Gli operatori della comunicazione si stanno domandando con sempre maggiore frequenza quali possono essere gli effetti della crisi sul sistema dei media. Illuminanti, a questo proposito, sono stati i contenuti del convegno organizzato dall’Upa (l’associazione degli investitori in pubblicità) che, pur deciso molti mesi fa, si è aperto con un titolo davvero emblematico.



“Tutto cambia. Cambiamo tutto?” costituiva un invito a prendere atto del cambio di paradigma oramai palese. Dalla platea dell’Auditorium di Roma si è potuto così assistere alle più diverse reazioni alla crisi, con accenti che andavano dalla difesa di scricchiolanti rendite di posizione fino ad atteggiamenti fiduciosi nell’intelligenza creativa capace di scovare opportunità dietro i problemi.



Nella diversità di accenti, alcune ipotesi sono apparse consolidarsi definitivamente: il fatto che la crescita dell’offerta televisiva digitale, satellitare e web stia modificando in forma significativa la dieta mediatica di importanti fasce di popolazione, senza però impedire alla tv generalista di aumentare addirittura i suoi ascolti complessivi. In notevole crisi la carta stampata, sempre in grande spolvero internet anche grazie ad un fuoco di fila di innovazioni.

Riguardo agli investimenti, è meglio parlare di trend, in quanto le nude percentuali possono trarre in inganno: pochi punti di flessione su una base di mercato molto ampia possono costituire un bel guaio, mentre anche molti punti di crescita su una base ristretta colpiscono in termini assoluti, ma non significano molto in termini relativi.



Evidente a tutti che la crisi determina un effetto deprimente sulla spesa, sia delle aziende che delle famiglie: i budget pubblicitari vengono ridotti e tagliati, mentre i consumi si ri-orientano secondo nuove priorità. Il clima di generale depressione provoca effetti che in alcuni casi possono sembrare paradossali: la gente sta più in casa e quindi guarda più la tv, e questo spiega la crescita della platea televisiva.

Significativi spostamenti avvengono però all’interno di gruppi di utenti “decisori degli acquisti”, che cominciano a rivolgersi verso offerte tematiche e web obbligando sempre di più gli investitori a “pesare” i contatti, come si dice in gergo tecnico: spiegato in soldoni, significa che può rivelarsi più interessante in termini pubblicitari una platea ridotta ma più giovane e con una certa disponibilità economica, invece di una platea molto vasta ma composta di anziani e pensionati con basso reddito. Il rompicapo da risolvere è come inseguire queste platee nelle loro peregrinazioni tra programmi generalisti, canali tematici e web.

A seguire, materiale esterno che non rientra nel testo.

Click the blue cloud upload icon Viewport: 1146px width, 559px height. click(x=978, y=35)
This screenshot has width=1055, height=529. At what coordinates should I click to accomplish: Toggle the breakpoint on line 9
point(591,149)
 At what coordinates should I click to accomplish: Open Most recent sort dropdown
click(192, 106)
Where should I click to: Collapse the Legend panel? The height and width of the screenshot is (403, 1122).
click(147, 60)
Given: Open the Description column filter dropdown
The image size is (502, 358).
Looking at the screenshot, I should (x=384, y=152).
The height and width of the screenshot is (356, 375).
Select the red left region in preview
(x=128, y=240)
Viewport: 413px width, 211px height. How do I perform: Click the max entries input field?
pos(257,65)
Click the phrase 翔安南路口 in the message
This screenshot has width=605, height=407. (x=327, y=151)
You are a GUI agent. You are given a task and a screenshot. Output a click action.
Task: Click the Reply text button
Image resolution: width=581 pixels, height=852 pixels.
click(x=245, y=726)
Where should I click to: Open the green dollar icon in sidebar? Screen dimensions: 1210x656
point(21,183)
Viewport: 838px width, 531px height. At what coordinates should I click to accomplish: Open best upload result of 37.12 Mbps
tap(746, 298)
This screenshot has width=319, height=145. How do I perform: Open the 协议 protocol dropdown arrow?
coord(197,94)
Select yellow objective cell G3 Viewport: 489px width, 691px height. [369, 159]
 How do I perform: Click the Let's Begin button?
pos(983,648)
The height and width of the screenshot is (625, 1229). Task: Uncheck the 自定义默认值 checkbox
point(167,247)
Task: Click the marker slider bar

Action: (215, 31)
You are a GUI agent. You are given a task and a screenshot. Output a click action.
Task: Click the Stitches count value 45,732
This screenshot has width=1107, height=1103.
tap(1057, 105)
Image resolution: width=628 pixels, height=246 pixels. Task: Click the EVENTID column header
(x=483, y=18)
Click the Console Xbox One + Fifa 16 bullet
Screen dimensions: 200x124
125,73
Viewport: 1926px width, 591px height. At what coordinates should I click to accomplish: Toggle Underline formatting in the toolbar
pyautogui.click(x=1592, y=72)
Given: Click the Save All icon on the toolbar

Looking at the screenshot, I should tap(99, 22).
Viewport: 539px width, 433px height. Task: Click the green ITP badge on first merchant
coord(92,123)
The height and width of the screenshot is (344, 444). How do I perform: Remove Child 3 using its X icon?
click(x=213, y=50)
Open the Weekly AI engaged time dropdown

La crisi incide anche sulla scelta dei programmi: aumenta la domanda di evasione dai problemi quotidiani, ma sembra anche crescere la richiesta di un prodotto autorale più intelligente e meno improvvisato. La sfida comune a tutti, investitori, imprese dei media, consumatori, è quella di fare meglio con meno risorse, il che non è per nulla facile. Ma è proprio qui che si gioca la capacità di sapere affrontare il cambio di paradigma innovando seriamente invece di ripararsi sotto un ombrello aspettando che spiova.

Le esperienze straniere presentate proprio al convegno dell’Upa (Huffington Post per il web e Droga5 per la pubblicità) hanno dimostrato un tasso di innovazione stupefacente senza ricorrere a enormi investimenti: chi vuole cambiare sa quindi a cosa ispirarsi.